[Data listing]
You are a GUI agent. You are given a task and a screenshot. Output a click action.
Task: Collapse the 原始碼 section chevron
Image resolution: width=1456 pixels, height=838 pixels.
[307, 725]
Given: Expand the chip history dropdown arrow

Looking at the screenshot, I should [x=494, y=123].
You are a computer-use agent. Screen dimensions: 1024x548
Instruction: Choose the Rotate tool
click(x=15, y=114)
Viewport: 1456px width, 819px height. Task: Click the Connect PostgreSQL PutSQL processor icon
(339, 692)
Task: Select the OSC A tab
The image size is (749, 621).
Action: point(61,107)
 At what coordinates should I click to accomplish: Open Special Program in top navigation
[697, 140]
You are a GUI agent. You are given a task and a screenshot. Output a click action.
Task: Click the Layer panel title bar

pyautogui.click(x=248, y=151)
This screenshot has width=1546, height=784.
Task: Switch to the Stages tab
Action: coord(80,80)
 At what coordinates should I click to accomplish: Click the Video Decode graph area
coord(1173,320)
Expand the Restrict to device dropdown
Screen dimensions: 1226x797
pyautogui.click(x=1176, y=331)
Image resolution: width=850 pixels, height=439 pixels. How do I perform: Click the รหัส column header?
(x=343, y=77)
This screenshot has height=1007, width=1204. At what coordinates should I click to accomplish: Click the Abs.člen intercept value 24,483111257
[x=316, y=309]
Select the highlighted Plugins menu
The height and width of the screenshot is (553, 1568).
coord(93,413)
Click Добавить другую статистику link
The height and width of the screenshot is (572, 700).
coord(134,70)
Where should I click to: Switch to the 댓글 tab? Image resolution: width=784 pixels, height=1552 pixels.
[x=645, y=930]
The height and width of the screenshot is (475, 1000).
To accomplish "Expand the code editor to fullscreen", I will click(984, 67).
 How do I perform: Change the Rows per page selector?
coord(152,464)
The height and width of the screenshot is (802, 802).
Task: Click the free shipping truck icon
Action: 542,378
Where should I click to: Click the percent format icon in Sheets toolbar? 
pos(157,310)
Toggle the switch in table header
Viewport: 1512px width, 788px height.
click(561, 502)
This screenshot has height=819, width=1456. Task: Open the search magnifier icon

▶ Requirement:
Give the items from the line containing "You are a computer-use" up to and including the line containing "Action: point(61,107)" as a numbered list, leaving out blank lines.

▶ Output for this exercise:
1. You are a computer-use agent. Screen dimensions: 1024x548
2. Instruction: Choose the Rotate tool
3. click(x=15, y=114)
4. Viewport: 1456px width, 819px height. Task: Click the Connect PostgreSQL PutSQL processor icon
5. (339, 692)
6. Task: Select the OSC A tab
7. The image size is (749, 621).
8. Action: point(61,107)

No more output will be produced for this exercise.